Около того же времени по губернскому городу шли толки и разговоры о Степане Пенькове, только в другом смысле, нежели думал о нем солдат Арсений. Полицеймейстер, человек высокого роста, тучный, бравый, любивший «словца» с подчиненными, особливо на пожарах, был в гостях у дворянина Власова. Последний служил по уделу (в юности же был сельским учителем), стал дворянином, имеющим большую пенсию и вышел в отставку. Теперь он потолстел, насилу ходил, даже прихрамывал для большей важности. Говорил громко, как и подобает, заслуженному человеку, хотя язык мало слушался его и речь его уподоблялась стуку телеги, едущей по мостовой.
Полицмейстер сидел у Власова, доставляя тем большое удовольствие хозяину, потому что Сергей Васильевич любил вести хлеб-соль с людьми, а людьми же он называл военных и дворян.

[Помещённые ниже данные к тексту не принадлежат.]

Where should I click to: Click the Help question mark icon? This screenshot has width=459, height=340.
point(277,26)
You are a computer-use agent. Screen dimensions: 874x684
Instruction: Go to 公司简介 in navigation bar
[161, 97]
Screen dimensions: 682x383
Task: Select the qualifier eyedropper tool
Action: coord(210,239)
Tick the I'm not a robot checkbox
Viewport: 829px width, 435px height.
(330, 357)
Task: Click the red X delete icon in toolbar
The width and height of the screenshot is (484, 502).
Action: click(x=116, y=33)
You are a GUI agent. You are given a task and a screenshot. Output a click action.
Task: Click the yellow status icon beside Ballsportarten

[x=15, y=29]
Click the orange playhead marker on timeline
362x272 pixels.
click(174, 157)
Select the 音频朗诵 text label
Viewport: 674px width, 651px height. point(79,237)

Разговор шел о сыне Сергея Васильевича, об Александре, молодом человеке, похожем на отставного капитана своими большими усами, громовой речью, решительными суждениями обо всем. Ему было уже далеко за двадцать лет, но он никак не мог пересилить курса пятого класса реального училища (да впрочем, что в том, русский дворянин до 40 лет все может воспитываться за счет отца).
Однако Сергей Васильевич беспокоился. Он высказывал это полицмейстеру, закусывая кусок утки, приблизительно в таких словах: «нужно взять репетитора, да настоящего, надо помочь сыну, вот думал, думал, и ни на ком не могу остановиться, как только на Степане Пенькове, который еще раньше, помогал, и весьма успешно, моим детям».

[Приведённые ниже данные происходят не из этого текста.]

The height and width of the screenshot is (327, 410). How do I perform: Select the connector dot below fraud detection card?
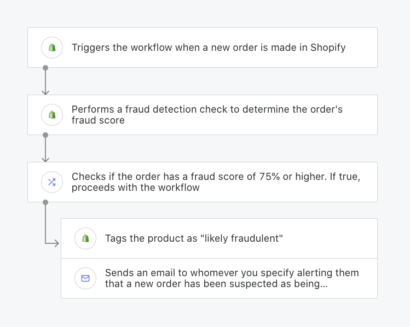[45, 135]
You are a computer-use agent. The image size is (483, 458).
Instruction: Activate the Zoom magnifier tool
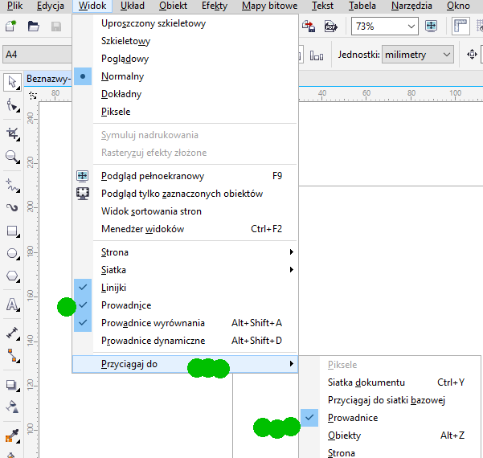coord(12,157)
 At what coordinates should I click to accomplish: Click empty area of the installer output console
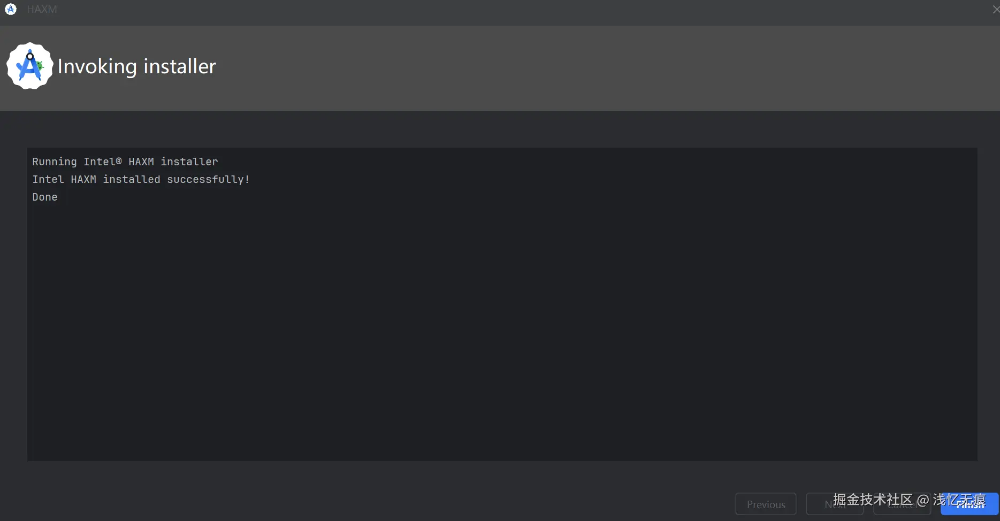tap(502, 332)
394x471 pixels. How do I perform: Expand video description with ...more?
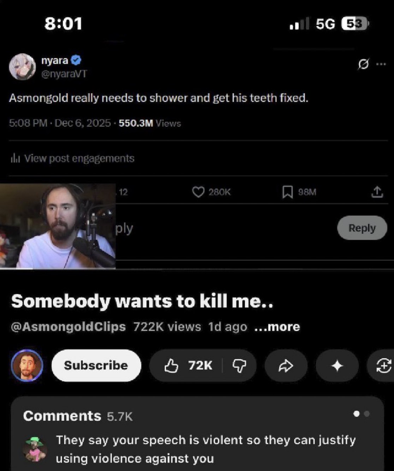click(x=277, y=327)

При слове «Пеньков» полицмейстер как бы проснулся и сделал сильное движение всем своим многообъемным туловищем.
— Этого мы вам не позволим, Сергей Васильевич, Пенькова вам не дадим. Вы видно, Сергей Васильевич, не знаете событий, волнующих весь город. Его выслали из Петербурга и здесь находится он под нашим надзором.
— Ах, этого я не знал, возразил плаксивым голосом Власов.
Глаза его стали влажными и от благодарности к полицмейстеру, и от немого чувства уважения к власти, столь проникновенной в познании людей.
— Однако, как же это так? Мне все-таки, знаете, жалко, знаете, как погибшего человека. Опять же он был полезен моим детям, и Саше, и Вите.
— Да это что, высылка из Петербурга, говорил полицмейстер с тоном человека, которому все известно в мире, это часто бывает в наше безурядное время. Не в том, говорю, дело… Желая придать еще больше занимательности своему рассказу, он на этих словах остановился и, не торопясь, взял кусок утки со стола.